Here are the top stories recently covered by DocWire News in the Rheumatology section. In this edition, read about the popular diet that inflammatory bowel disease (IBD) patients may want to consider, how baricitinib treatment interruptions affect rheumatoid arthritis (RA) patients, the degree to which patients want to be involved when making orthopedic decisions, and postoperative pain levels after a patient’s first versus second surgery in scheduled staged bilateral total knee arthroplasty (TKA).

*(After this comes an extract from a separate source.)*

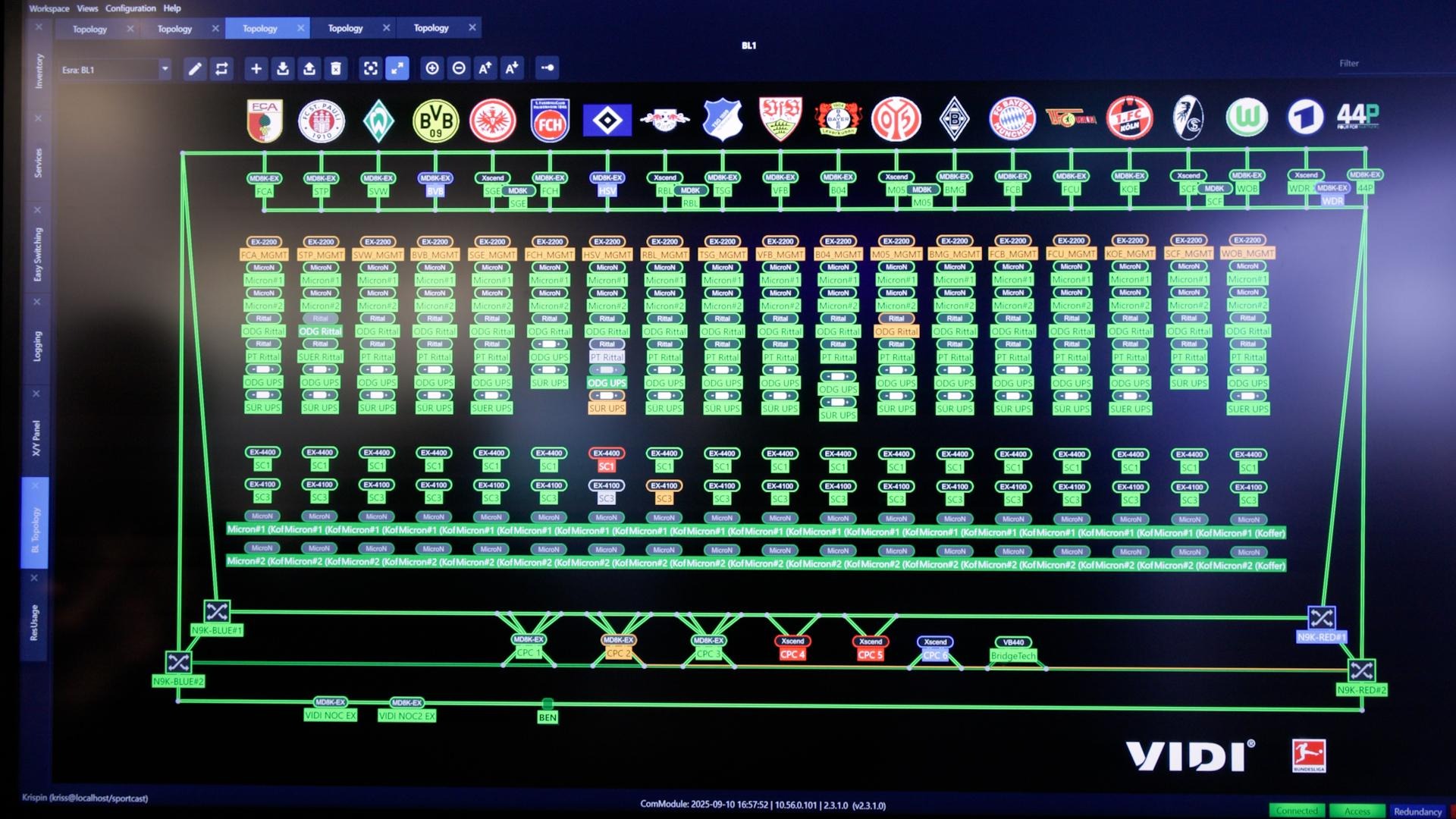The width and height of the screenshot is (1456, 819).
Task: Toggle the Redundancy status indicator
Action: pos(1417,811)
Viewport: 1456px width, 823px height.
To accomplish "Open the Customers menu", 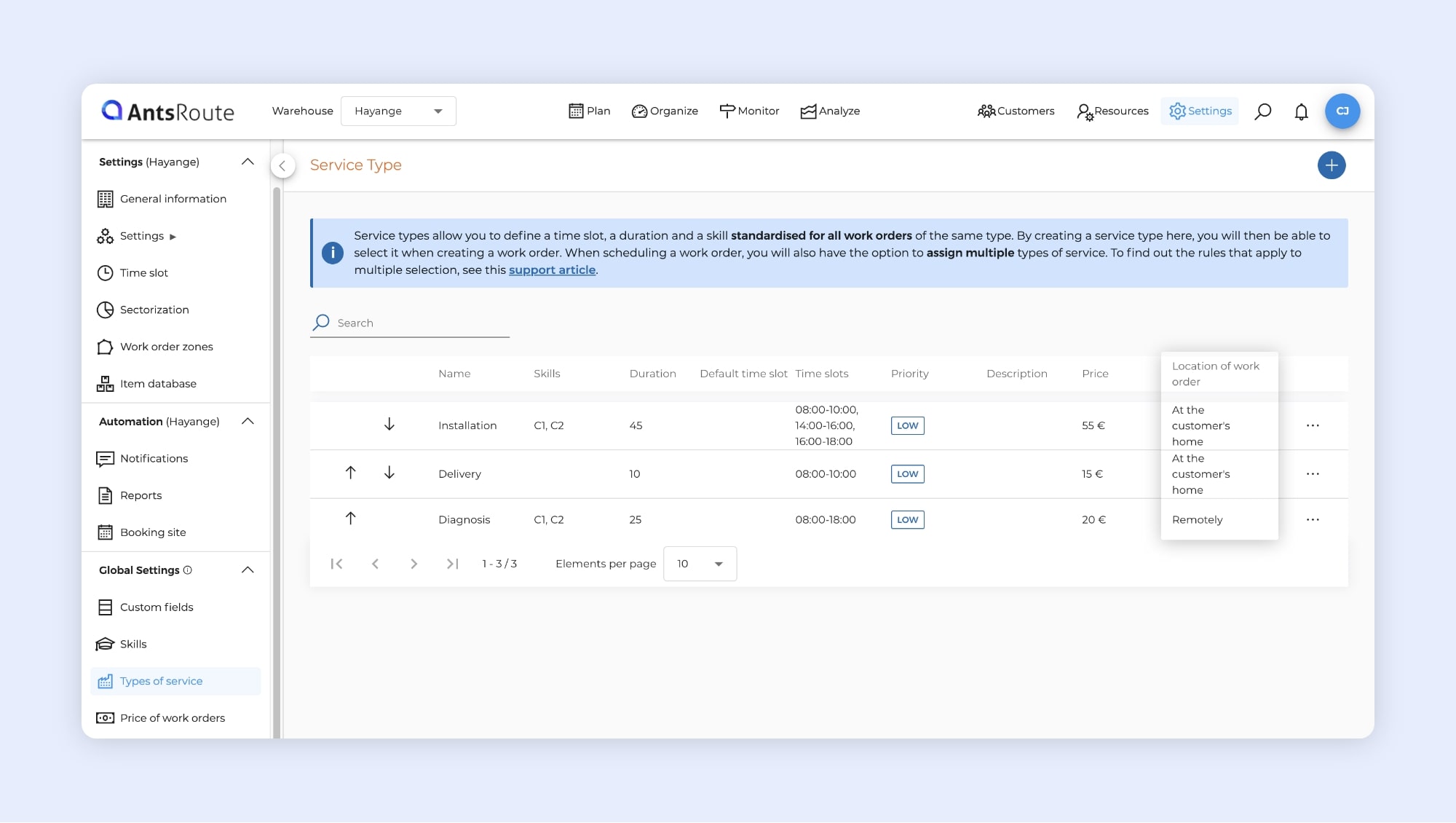I will tap(1016, 111).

For three consecutive years, the Mediterranean diet has claimed the No. 1 spot on the U.S. News & World Report’s annual ranking of diets—and seemingly with good reason. Researchers recently examined its impact on IBD patients and found adherence to it significantly reduced malnutrition-related parameters and liver steatosis. Final analysis included 142 IBD patients. At six months, adhering to the Mediterranean diet was associated with improved body mass index and waist circumference, as well as significantly lower rates of all-grade liver steatosis. After six months, fewer patients with stable therapy had active disease and elevated inflammatory biomarkers. No associations were observed between the Mediterranean diet and serum lipid profile or liver function.
A study analyzed the effects of brief treatment interruptions on RA symptoms among patients taking baricitinib and found that this may result in minor, temporary symptom increases. In placebo-controlled studies, interruptions took place in greater proportions of patients treated with baricitinib compared to placebo in only one study. In the active comparator-controlled studies, in RA-BEGIN, the lowest rates of interruption were observed in the baricitinib monotherapy arm, compared to methotrexate monotherapy or combination therapy, while in RA-BEAM, similar outcomes were observed in patients on baricitinib and adalimumab. The most commonly cited reason for interruption was adverse events, but reoccurrence was infrequent when the drug was restarted. Interruptions tended to last for two weeks or less. Based on patients’ daily diaries, modest symptom increases were observed during interruption, but upon resumption, symptoms returned to pre-interruption levels or better. Long-term efficacy outcomes were not affected by interruptions.
As treatment options for various conditions expand, patients are sometimes given choices when it comes to how they wish to manage their conditions. Researchers recently explored just how much patients want to take part in decision making when it comes to musculoskeletal conditions and found that it depends on the choice in question. The researchers explained that patients seemed to have specific preferences regarding when they wanted to be involved in decision making and said that implementing shared decision-making would perhaps be most advantageous if focused on the specific choices important to patients. In this study, for example, patients did not want to take an active role in choosing which suture to use to close an incision, deferring to the surgeon.
Researchers recently compared early postoperative pain levels after a patient’s first versus second surgery in scheduled staged bilateral TKA. The study included 32 patients (64 knees) with osteoarthritis. Patients were assessed based on the number of requests made for analgesic agents during the first three days postoperatively, time to walking, and the Wong-Baker FACES pain assessment score (WBS). WBS and the frequency and total number of requests for analgesics did not largely differ between the first and second TKA. A moderately strong, positive correlation was identified between the total number of analgesic requests between the first and second TKA. At 24 hours after the second TKA, a moderately strong, positive correlation was identified between patients’ WBS and requests for analgesics. The median time to walking after both TKAs was one day.